» WORK INSTRUCTION
Copy the records below exactly, starting at the line that contains "How do I perform: Open" and ending at the line that contains "Click the Next page text link"; leave out any pictures.

» SUPPLIED DATA
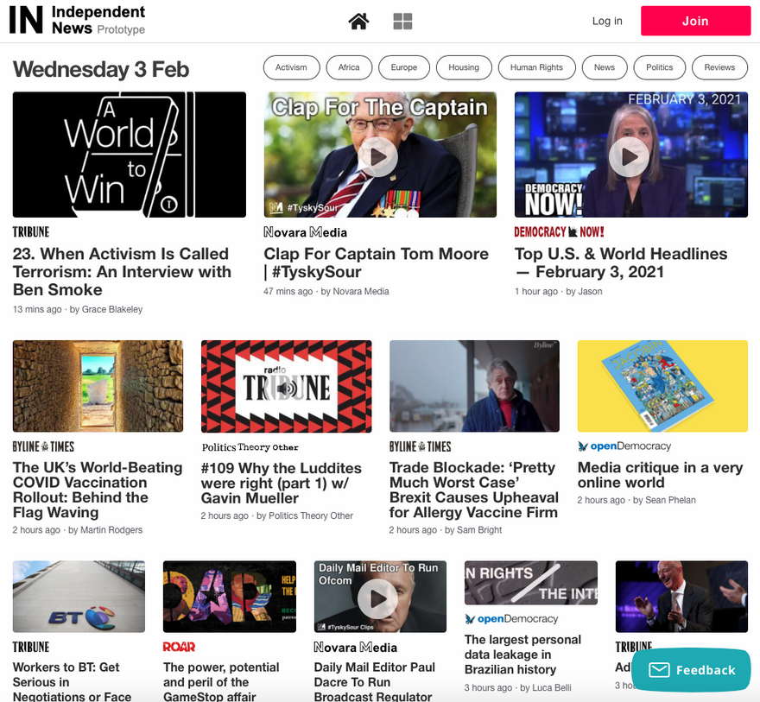Click the openDemocracy logo above Media critique
Screen dimensions: 760x702
pyautogui.click(x=624, y=446)
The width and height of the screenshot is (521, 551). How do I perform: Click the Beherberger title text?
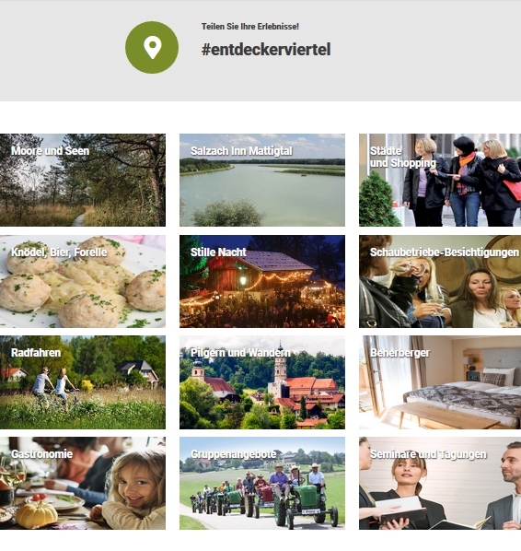(399, 353)
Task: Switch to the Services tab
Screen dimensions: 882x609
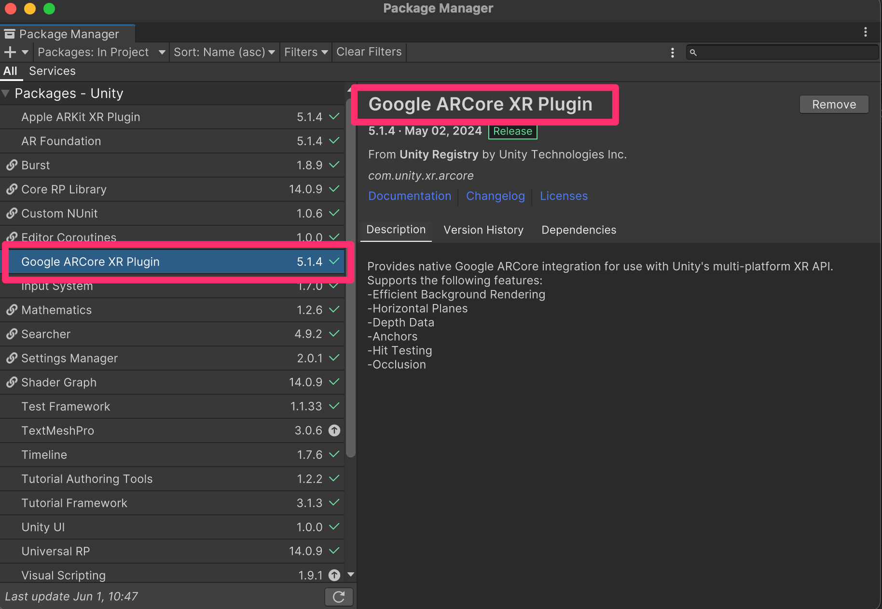Action: [x=52, y=71]
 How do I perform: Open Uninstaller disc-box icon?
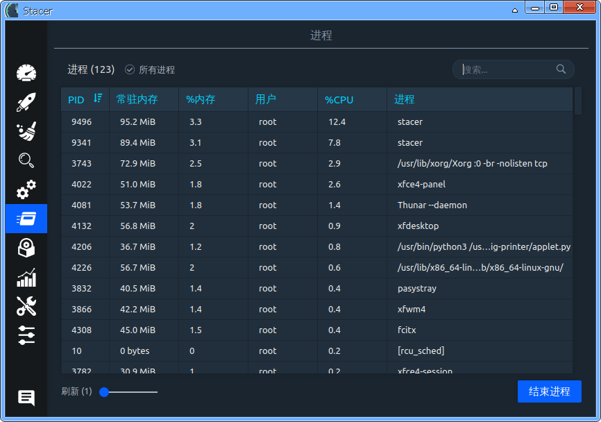(26, 248)
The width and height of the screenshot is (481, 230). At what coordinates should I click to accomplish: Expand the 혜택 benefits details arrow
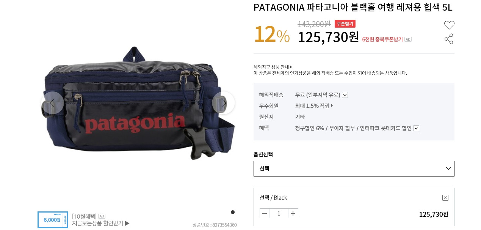click(416, 128)
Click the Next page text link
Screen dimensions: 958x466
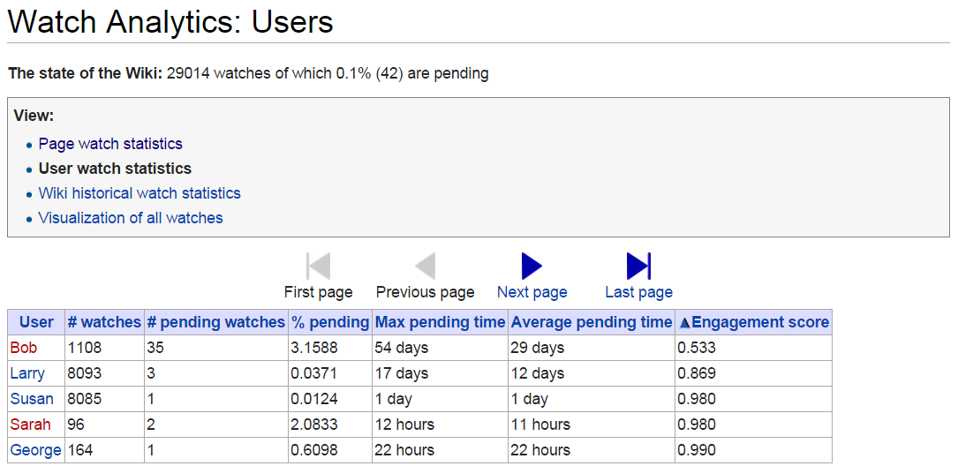(x=532, y=292)
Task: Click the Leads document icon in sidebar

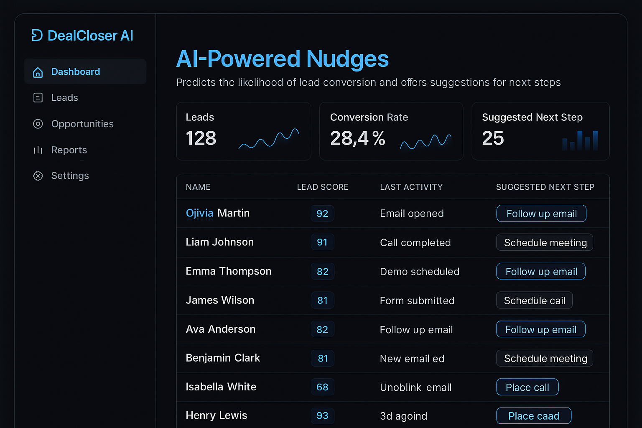Action: tap(38, 97)
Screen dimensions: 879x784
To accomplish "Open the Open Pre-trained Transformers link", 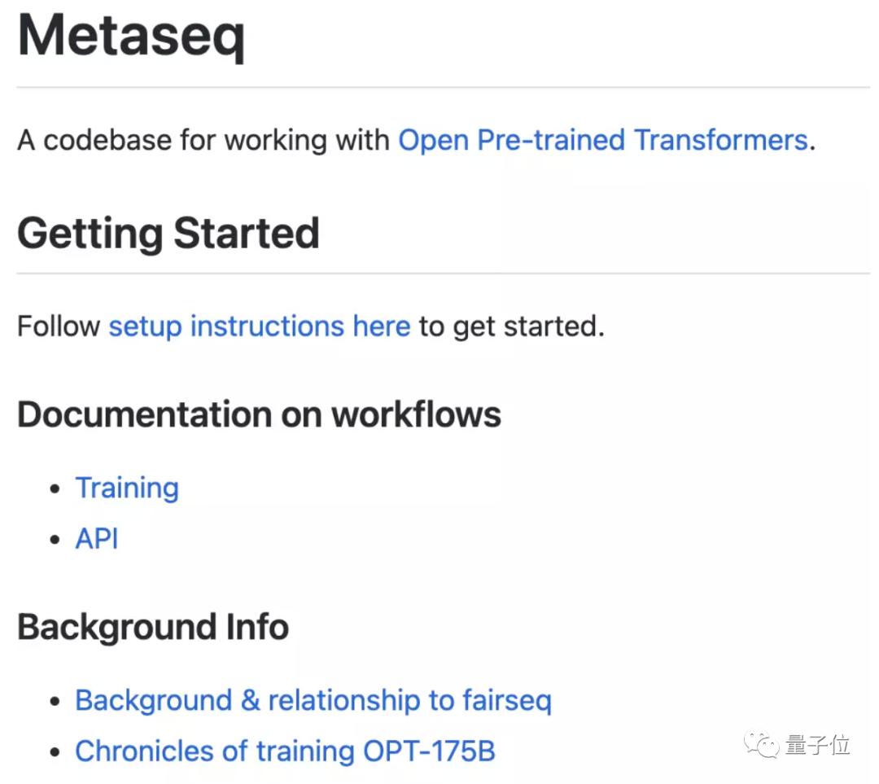I will (x=602, y=140).
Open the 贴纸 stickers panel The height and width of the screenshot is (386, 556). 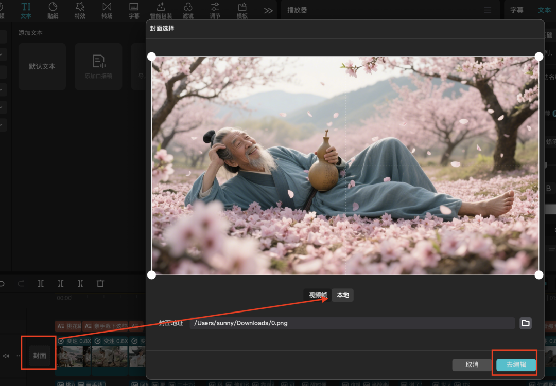point(52,10)
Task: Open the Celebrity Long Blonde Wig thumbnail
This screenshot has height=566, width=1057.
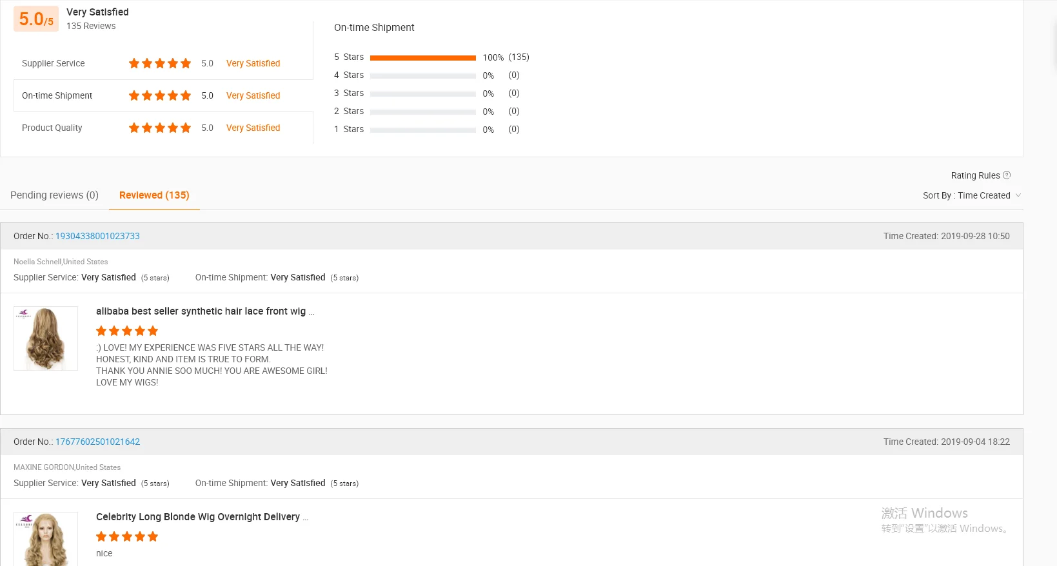Action: [46, 540]
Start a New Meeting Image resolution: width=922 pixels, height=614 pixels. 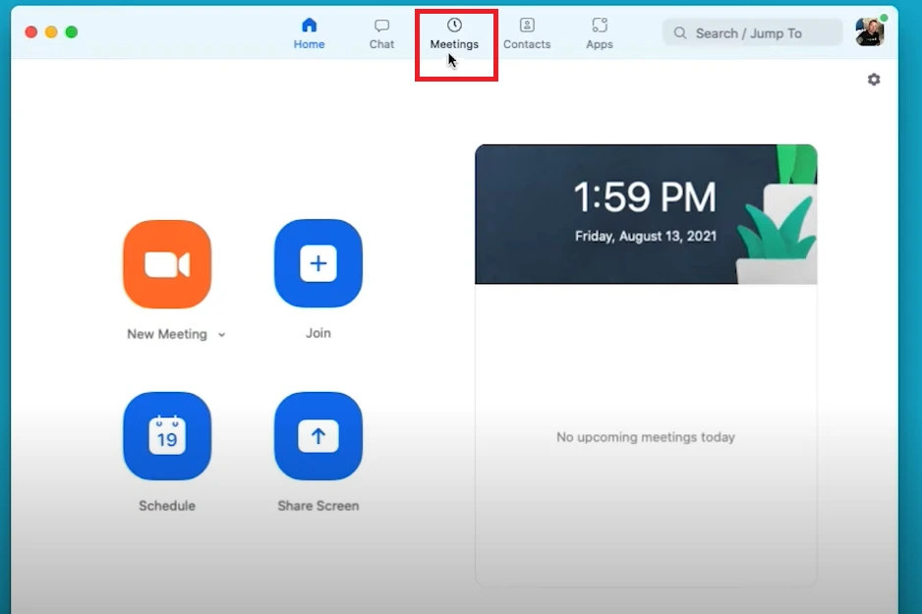click(x=167, y=263)
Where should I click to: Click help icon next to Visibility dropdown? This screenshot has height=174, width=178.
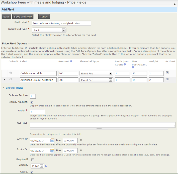pos(46,166)
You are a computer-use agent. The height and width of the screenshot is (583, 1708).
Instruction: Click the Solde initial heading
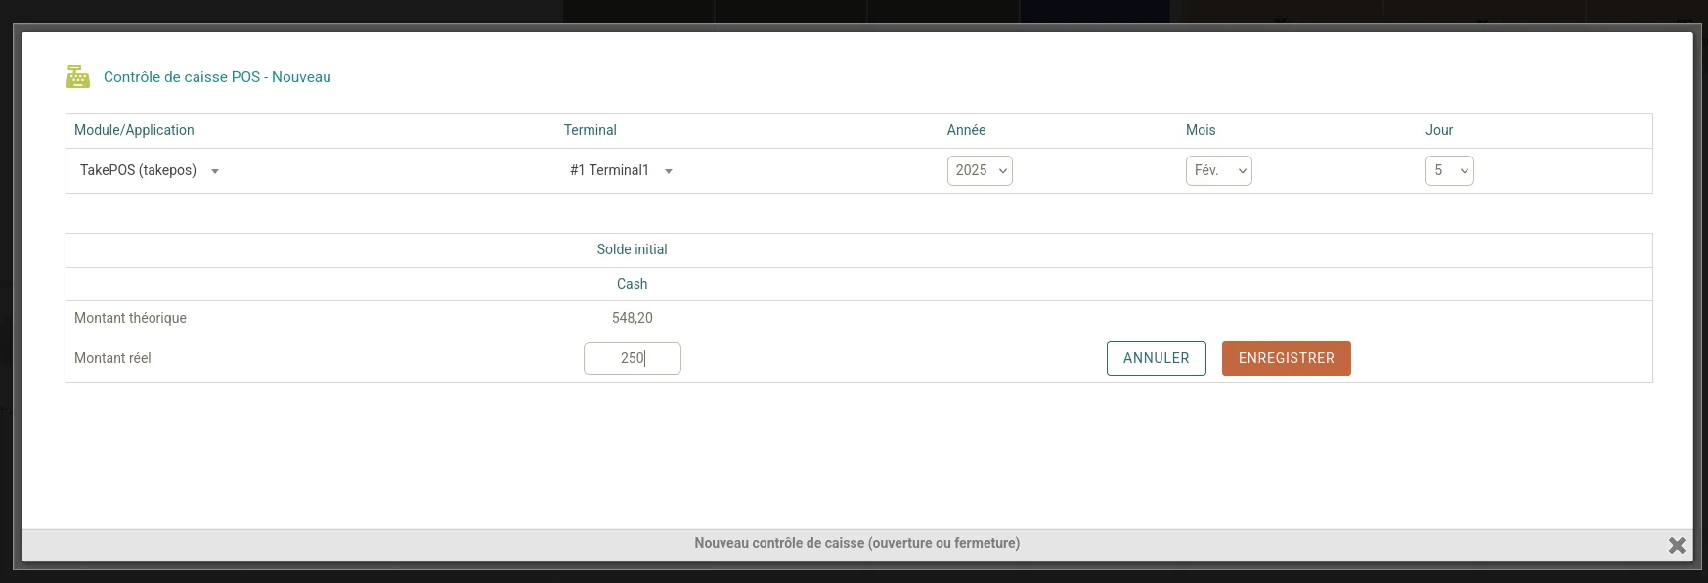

» RESPONSE TO THE TASK
 How do I perform: Open Uninstaller disc-box icon?
(26, 248)
The width and height of the screenshot is (481, 230). At what coordinates should I click to accomplish: Expand the 혜택 benefits details arrow
click(416, 128)
Click the Next page text link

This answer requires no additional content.